Your instructions
Copy the lines starting at the one that contains "Image resolution: width=1389" and ending with the final line. Leave the pictures out.

****************************************

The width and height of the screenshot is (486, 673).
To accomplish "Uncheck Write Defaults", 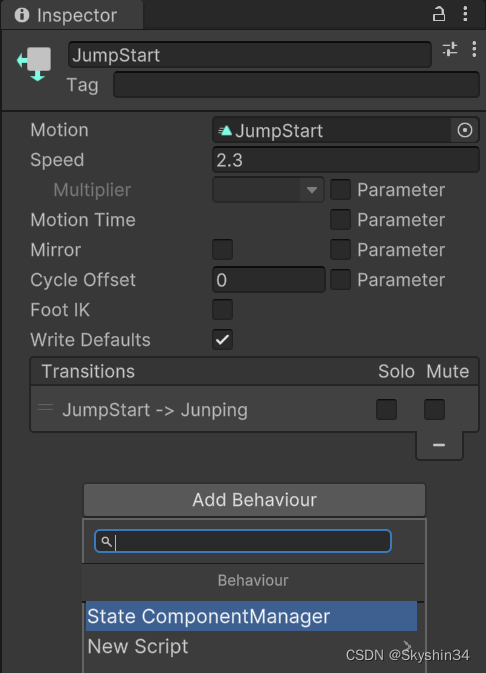I will pyautogui.click(x=222, y=340).
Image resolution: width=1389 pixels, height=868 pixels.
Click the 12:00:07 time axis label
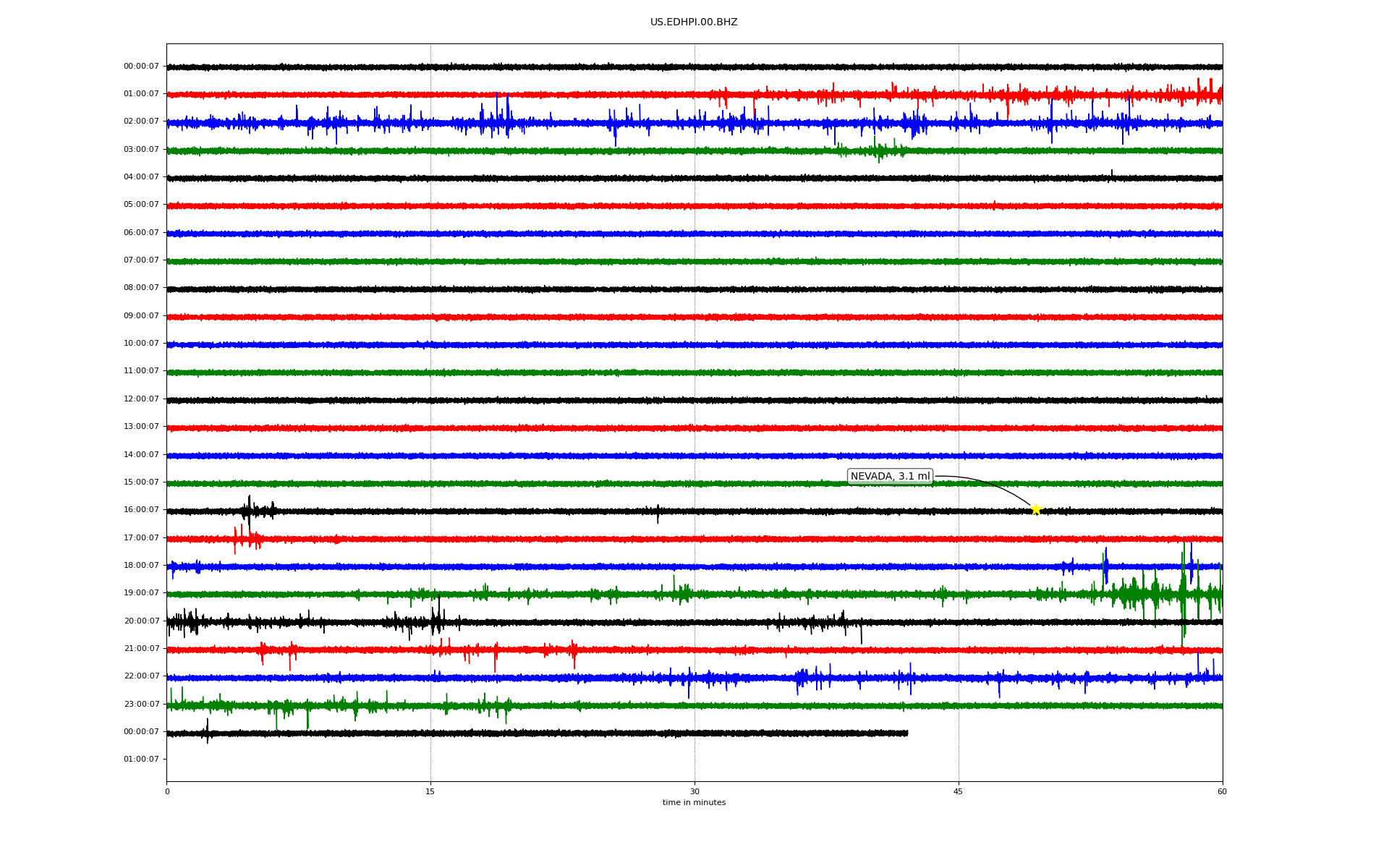pos(141,399)
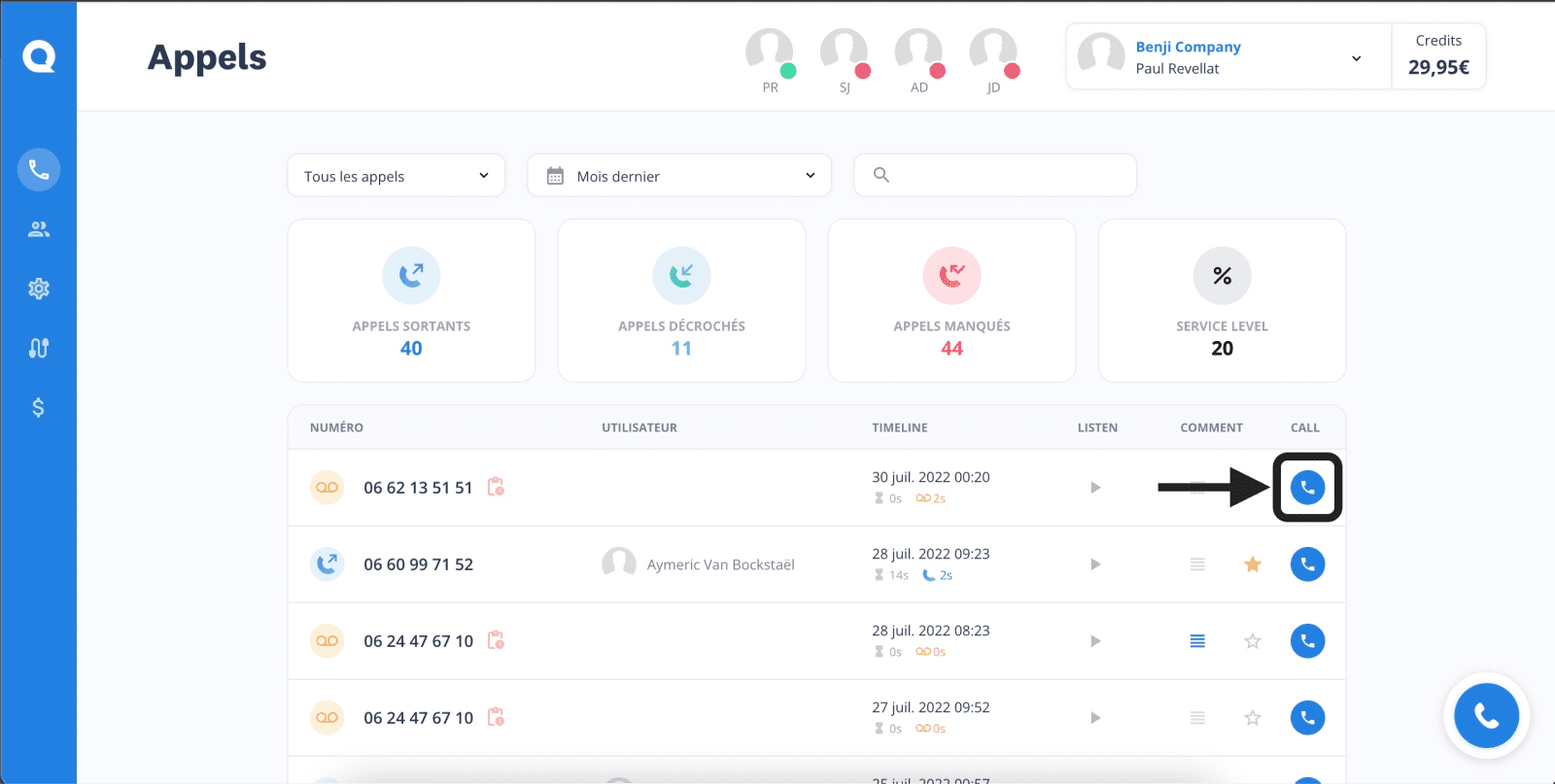Star the 27 juil. 09:52 call
Viewport: 1555px width, 784px height.
1253,718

****************************************

Worked answer
Image resolution: width=1389 pixels, height=868 pixels.
Click the 12:00:07 time axis label
pos(141,399)
Star the 27 juil. 09:52 call
Viewport: 1555px width, 784px height.
1253,718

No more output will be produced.